[Available records — start]

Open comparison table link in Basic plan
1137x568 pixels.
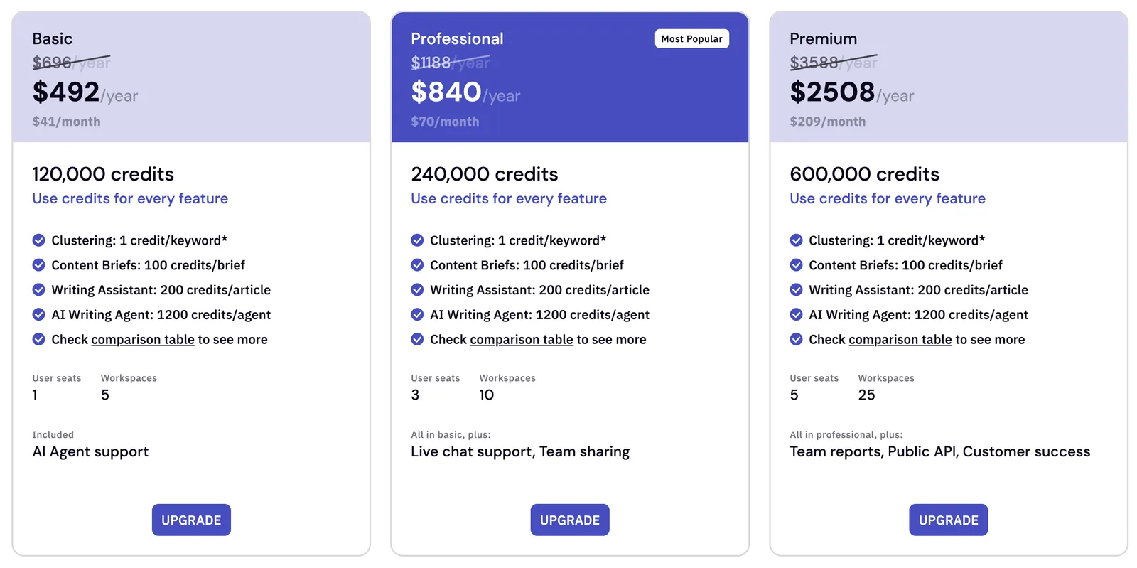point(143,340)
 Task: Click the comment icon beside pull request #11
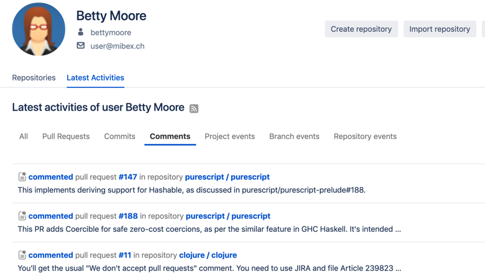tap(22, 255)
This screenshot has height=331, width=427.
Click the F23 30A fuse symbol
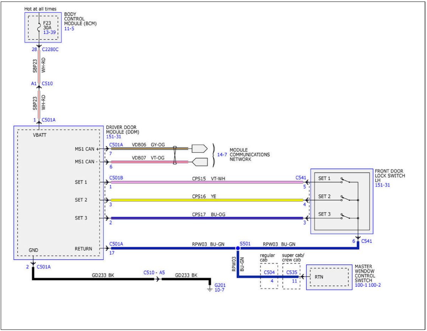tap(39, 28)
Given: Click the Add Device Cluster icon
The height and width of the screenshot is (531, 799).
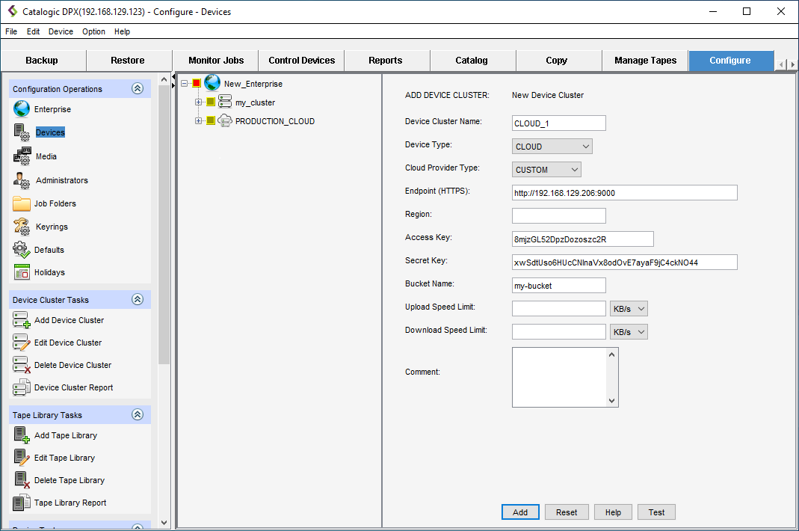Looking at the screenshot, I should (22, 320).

[Available records — finish]
[Available records — start]

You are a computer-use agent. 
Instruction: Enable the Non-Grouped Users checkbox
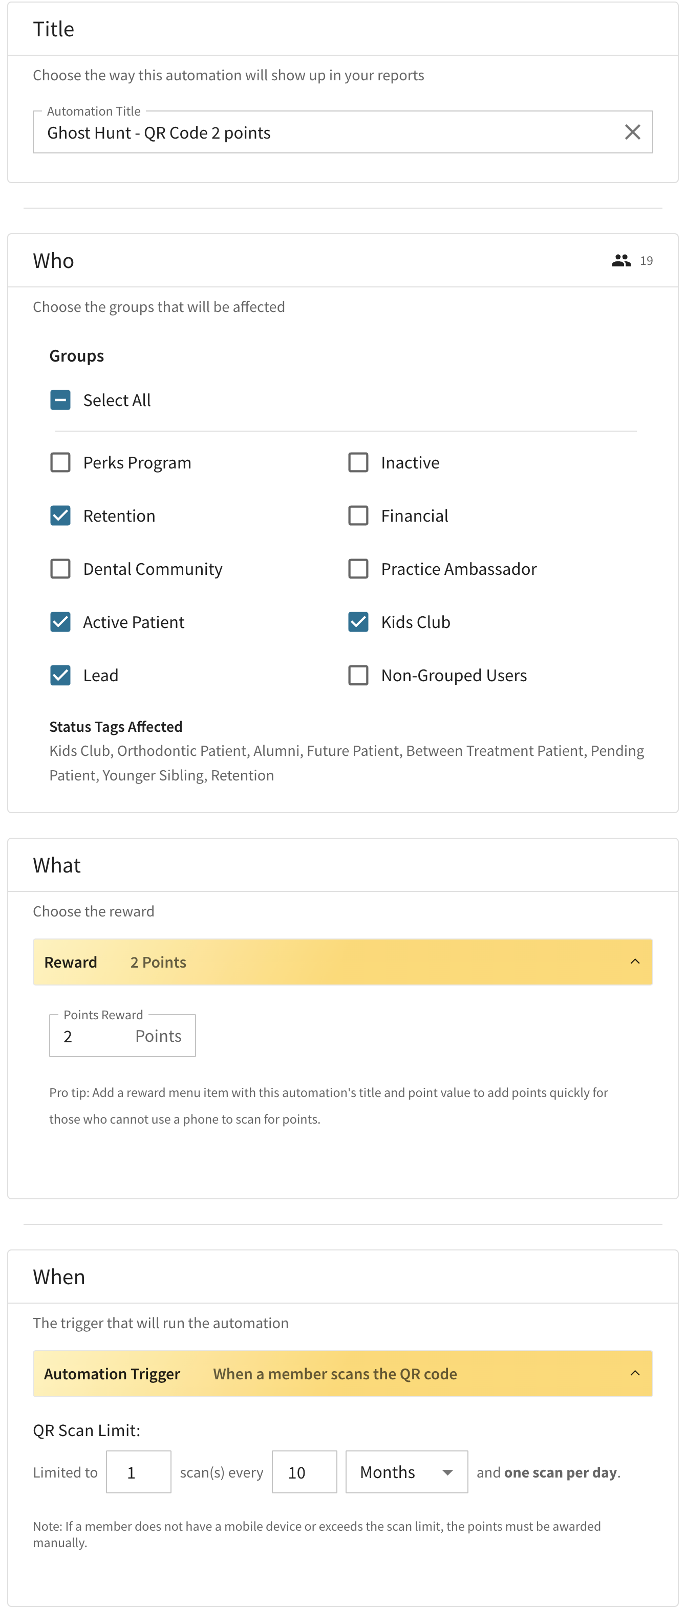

[Available records — finish]

Task brief: Print, exactly, each line above from the one with "Open comparison table link in Basic plan" to the one with "Given: Click the Add Device Cluster icon", end lines included. Leave pictures out of it.

Result:
Open comparison table link in Basic plan
1137x568 pixels.
point(143,340)
 Task: Click the comment icon beside pull request #11
tap(22, 255)
This screenshot has height=331, width=427.
Click the F23 30A fuse symbol
tap(39, 28)
Given: Click the Add Device Cluster icon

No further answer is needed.